Du Répit pour les Aidants

Accordez-vous du répit pour mieux profiter de la vie !

Aidant en télétravail : il n’y a plus de frontière, plus de limite !

Hélène est aidante de son conjoint Marc atteint de forme très invalidante de sclérose en plaques. Elle est employée de bureau à temps partiel dans un lycée depuis 10 ans, et limitait ses déplacements entre son travail et la maison. « Avec le confinement, le télétravail s’est imposé. L’aide à mon conjoint en tout temps s’est également imposée ».

On parle beaucoup des parents en télétravail qui ont de la difficulté à gérer leurs enfants. Mais, qu’en est-il des aidants ? Ces personnes « de l’ombre » qui s’occupent d’un membre de leur famille ?

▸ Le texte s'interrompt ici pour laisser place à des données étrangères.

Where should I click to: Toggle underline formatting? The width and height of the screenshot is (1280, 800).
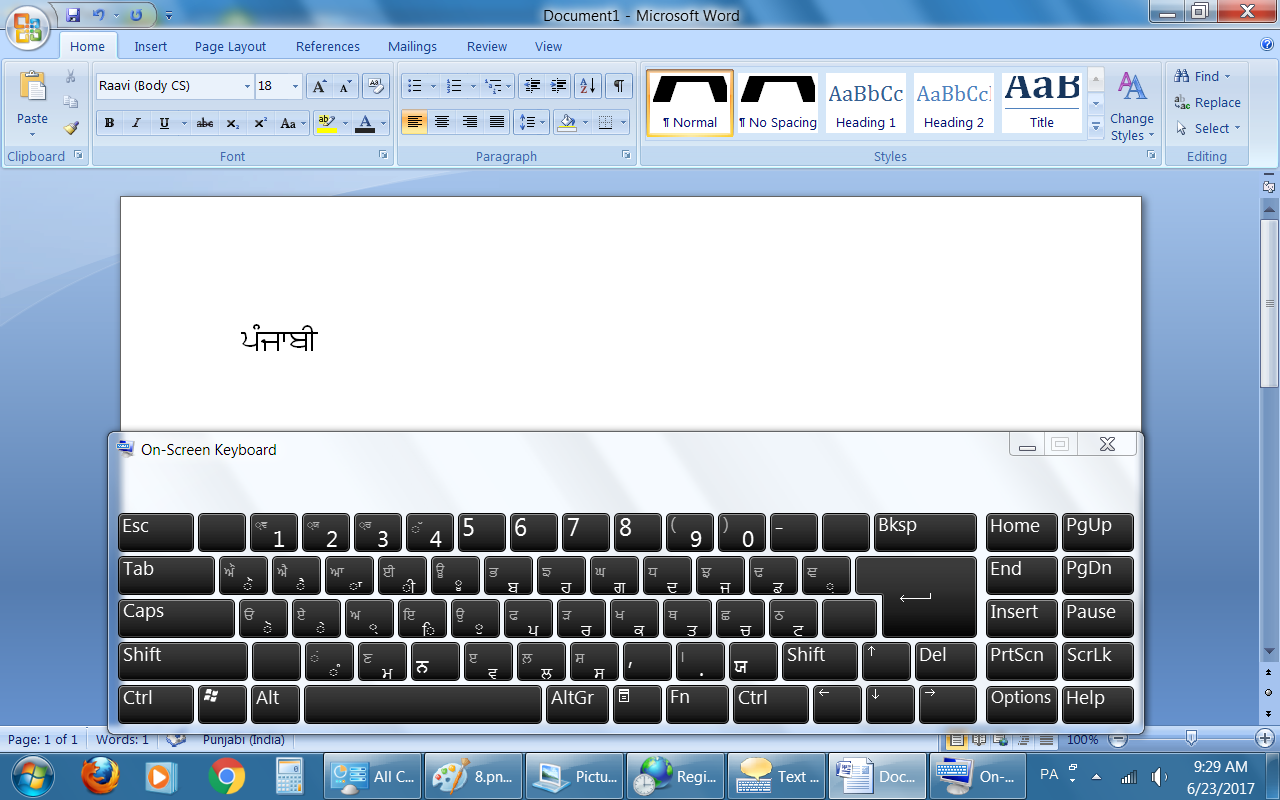[x=160, y=123]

Qu’on se le dise, confinement ou pas, les proches aidants portent un double fardeau. Le poids de la responsabilité et celui de devoir assumer quotidiennement tout un ensemble de tâches. Stress, manque de temps pour soi, isolement, détresse pour certains, la crise sanitaire n’a fait qu’accentuer une situation déjà mal vécue par bon nombre d’aidants.

Sans oublier de souligner que les aidants travaillent pour 61% d’entre eux.

Il faut savoir que la charge de travail et le niveau d’implication d’un aidant diffèrent en fonction d’un certain nombre de critères comme le degré d’autonomie de la personne aidée, la taille de la fratrie (solidarité familiale forte ou faible), sa profession (horaire, pénibilité…). Ainsi, l’organisation de l’accompagnement des personnes aidées évolue en fonction de ces différents paramètres.

Pour Hélène, le travail en présentiel restait un moyen de garder le contact avec le monde extérieur. En l’espace de 2 ans, sa vie sociale s’est appauvrie. Plus de vacances, plus de sorties avec des amis. Son univers s’est réduit à la maladie de son conjoint.

Maintenant en télétravail, Hélène tente, tant bien que mal d’organiser son quotidien autrement.

« Je me lève le matin, je prépare la journée de Marc, les repas, les médicaments, puis, je cours me mettre devant l’ordinateur. Marc me sollicite de plus en plus, ma journée est régulièrement entre-coupée. Par moment, je me sens très inefficace. »

Ce sentiment de culpabilité qui hante l’aidant dans sa démarche d’accompagnement auprès de la personne aidée.

L’organisation de la vie quotidienne d’un aidant se rapproche de celle des parents. Ce n’est plus le travail qui rythme notre journée mais ceux qui nous entourent : les enfants pour certains, les parents vieillissant ou conjoints malades pour d’autres.